A modem is a device that lets you send digital information over a telephone line. This is common these days, but remember that the telephone system as we know it was originally designed to carry voice only. The modem was a breakthrough technology that modulates the digital data, converting it into an analog signal that can be sent over a telephone line. At the receiving end, the analog signal is converted back into digital information (demodulated, in techspeak). Modem is short for modulator-demodulator.
Modems were invented when everyone used serial ports. They were separate boxes that sat outside of the computer and connected to the serial port with a cable. You can still get these external modems today, though most are now cards that plug into the computer motherboard. These are internal modems. Since most PCs already come equipped with two serial ports, internal modems usually add a third port.
Your Linux system should certainly be able to talk to the existing built-in serial ports, so setting up an external modem is generally a pretty simple affair. Just connect a cable from the serial port to the modem, connect the modem to the phone line, plug in the modem, and turn on the power. Most external modems will simply work. If you have difficulty, look at the Modem-HOWTO.
When connecting to your ISP, your Linux box will need to use the Point-to-Point Protocol (PPP) software in order to transmit the Internet’s TCP/ IP protocol over your modem. PPP is part of most Linux distributions, and a number of graphical programs, including Kppp (see the Dialing up the Easy Way with Kppp sidebar, below), will get it up and running on your computer. Once your modem is plugged into your computer, you can launch Kppp and use its setup options to completely configure your modem.
Get the Right Modem
When internal modems were first introduced, the board that you inserted into your computer had all the circuitry it needed, and the board had jumpers or switches on it to set the address.

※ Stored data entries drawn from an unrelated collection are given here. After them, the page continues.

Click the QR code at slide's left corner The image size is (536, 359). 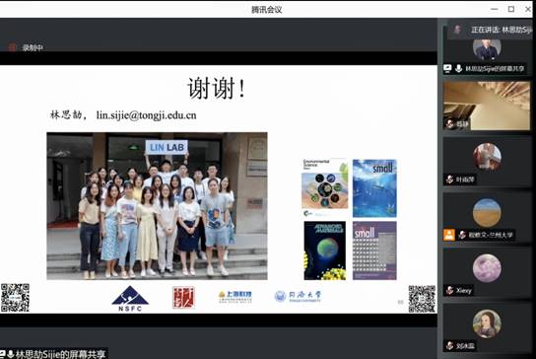15,298
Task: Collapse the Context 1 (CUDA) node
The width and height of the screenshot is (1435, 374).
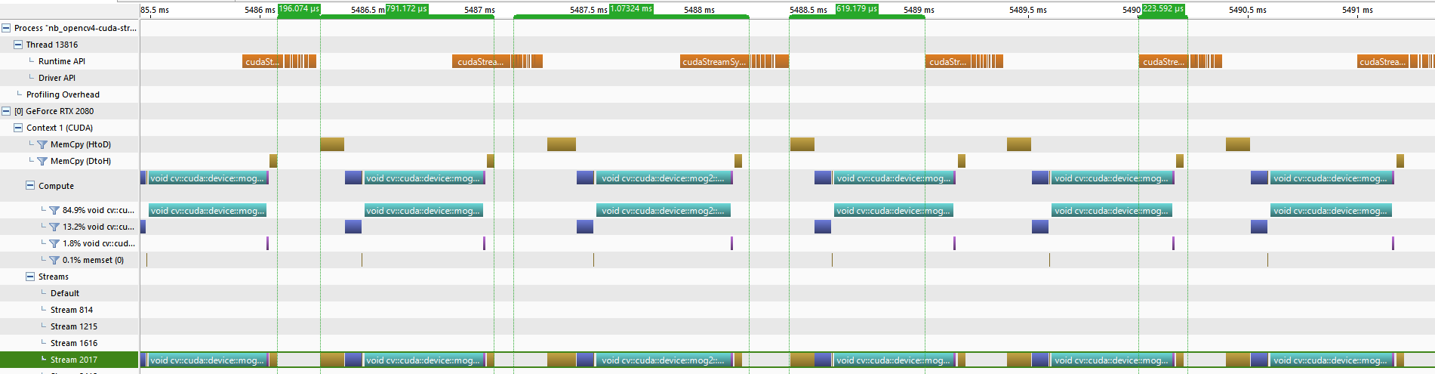Action: pos(18,128)
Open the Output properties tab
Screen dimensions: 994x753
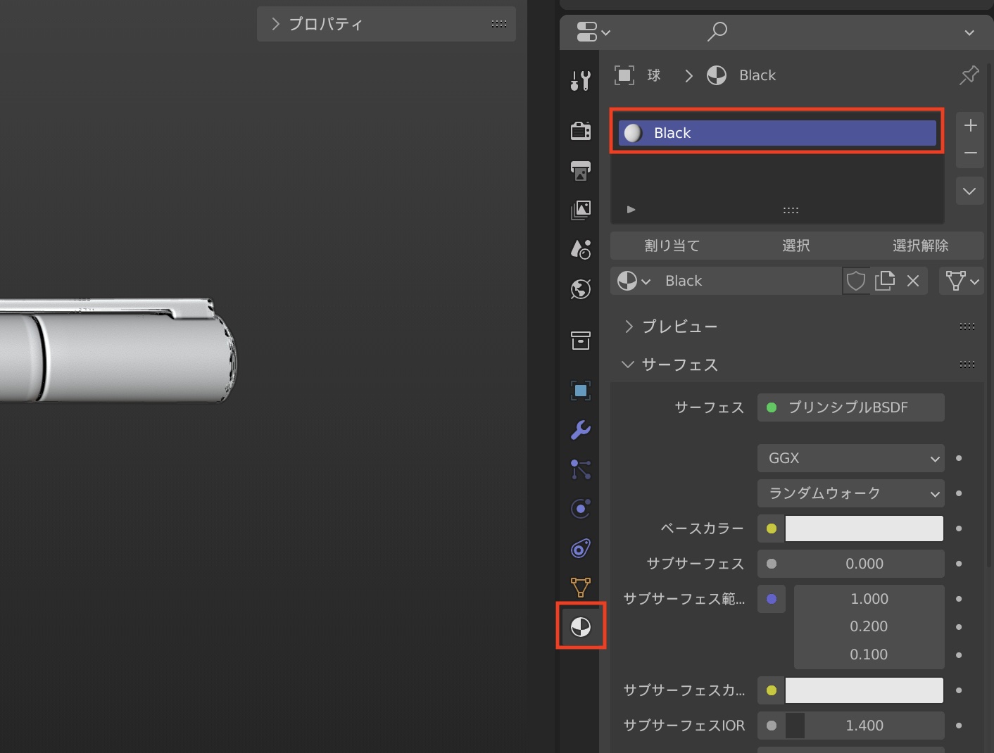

Hardware manufacturers are always looking for ways to reduce costs. As PCs have become more powerful, modem makers have removed circuitry and replaced that functionality with software. These Winmodems are cheaper, and the device driver that comes with the Winmodem performs some of what used to be done in hardware that was on the modem card.
The problem is that Winmodem drivers are written for Windows, not Linux. There’s no reason why such a driver can’t be written for Linux; however, this is up to the modem manufacturer, and so far none have chosen to do this. This means that they don’t work with Linux. Period. If your computer has a Winmodem in it, it won’t work under Linux. If you buy a modem for your Linux box, make sure it’s not a Winmodem.
When you set off to buy a modem, it’s best to go to your computer store armed with a Linux modem compatibility list. That way you can be sure to buy a modem that is proven to work with Linux. You can find this list at http://www.o2.net/~gromitkc/winmodem.html. As a rule of thumb, if the modem says “HCF,” “HSP,” “Winmodem,” or “soft modem” on the box, it probably won’t work. If the modem is “controller based,” then it will almost certainly work with Linux.
Which Bus Are You On?
Most of the guts of your PC are on the large board with the processor (CPU) and memory known as the motherboard. This board has several connectors on it that you plug expansion cards into — things like the video card and the modem. Many of the newer motherboards include all of these functions already, so you don’t need to plug in any expansion cards. I haven’t tried one of these yet, but I understand that in many cases the built-in modem works fine with Linux.
These connectors on the motherboard connect to the system bus. There are several bus designs around. Older PCs use the ISA (Industry Standard Architecture) bus, while newer PCs use the PCI (Peripheral Component Interconnect) bus. There are other buses around, but you probably won’t run into them. These buses are physically and electrically incompatible. You physically can’t put an ISA card into a PCI slot, so know which bus you have. Unless your PC is several years old it’s likely to be PCI.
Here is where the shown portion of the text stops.